Beim ersten Mal flog ich, ich flog hinaus, höher, schneller, weiter, soweit meine zarten Flügel mich nur trugen. Ich spürte den Wind in den Federn und war so aufgeregt. Jeder meiner Atemzüge fühlte sich plötzlich so echt an, so gewaltig und so ganz anders als in meinem Käfig. Ich flog so hoch, meine Federn waren nicht mehr grau, sie leuchteten blau im Sonnenlicht, funkelten grün, wenn der Wind sie berührte, und hinterließen einen roten Schweif, je höher ich aufstieg. Das war das Glück in seiner reinsten Form. Doch ich wusste es nicht besser und flog zu hoch, ich stieß an den Himmel, verbrannte mir meine Federn an der Sonne und fiel schnell und tief zu Boden. Als ich aufwachte, saß ich wieder in meinem Käfig. Die Tür war geschlossen. Ich war abgemagert, ich hatte Schmerzen und es war, als wäre ein Teil von mir gestorben. Nun wusste ich einmal, wie es außerhalb meines Käfigs war und das konnte mir niemand mehr nehmen. Doch da war ich, gefangen!
Ich wusste nicht, wie lange es wieder dauern würde und ob es überhaupt noch einmal passierte bis sich meine Tür wieder öffnet. Ich wartete zwei Jahre, bis sich die Tür eines Tages aus dem nichts erneut öffnete. Wieder ergriff ich schnell meine Chance, doch der Schmerz vom letzten Mal saß tief, deswegen war ich ängstlicher. Wieder spürte ich den Wind, roch die frische Luft und atmete! Ich atmete, als wäre nur dies das einzig richtige Leben, atmete schnell und konnte nicht genug davon bekommen. Doch ich sah mich nicht genau vor und kollidierte mit etwas. Wieder sank ich schnell und wie ein Stein zu Boden, ich wachte auf und befand mich erneut in diesem Käfig!

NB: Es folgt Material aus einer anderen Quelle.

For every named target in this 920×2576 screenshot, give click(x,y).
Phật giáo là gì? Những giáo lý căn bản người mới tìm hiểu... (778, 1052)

Es war ein Stück von mir zerbrochen, wieder hatte ich Federn verloren und die Tür war geschlossen. Doch nun wusste ich nicht nur, wie es draußen ist, sondern auch, dass es wiederholt passierte und deswegen sicherlich wieder passieren wird. Mein Leben im Käfig wurde dadurch zumindest ein bisschen aufregender, denn nun wartete ich immer mit einem nervösen Kribbeln im Bauch darauf und war voller Spannung. Häufig hing ich meinen Gedanken an diese wunderschöne Freiheit nach. Aber mir kam auch der Gedanke: War ich vorher glücklicher, als ich diese Freiheit noch nicht kannte? Als ich weniger sehnsüchtig war und noch dachte, jeder Tag sei gleich? Jetzt bin ich jeden Tag, an dem sich diese Tür nicht öffnet, ungeduldig, wütend, deprimiert und traurig. Ich musste also das Beste aus meiner Situation machen. Ich nahm die Scheuklappen von den Augen. Ich sah andere Vögel, vielleicht geben sie mir das Gefühl, welches zumindest vergleichbar mit dem Gefühl der Freiheit sein würde, dachte ich. Mein Leben zog an mir vorbei, während ich auf die Freiheit wartete, deswegen beschloss ich, es zu wagen. Ich zwitscherte mit anderen um die Wette, ich plusterte mein Federkleid auf, ich tat alles das, was die anderen taten. Jedoch immer mit dem Unterschied, dass sie, im Gegensatz zu mir, dieses Gefühl des unendlichen Fliegens und Atmens nicht kannten. Also passte ich mich an, um dieses unbeschreibliche Gefühl wieder vergessen zu können. Ein paar der anderen Vögel wurden zum Mittelpunkt für mich, sie gaben mir Halt und Unterstützung, machten mein Leben lebendiger, bunter, fröhlicher und lauter. Vergessen konnte ich dieses Gefühl jedoch keinen einzigen Tag so richtig, es verblasste nur leicht, doch dieses Kribbeln hielt an.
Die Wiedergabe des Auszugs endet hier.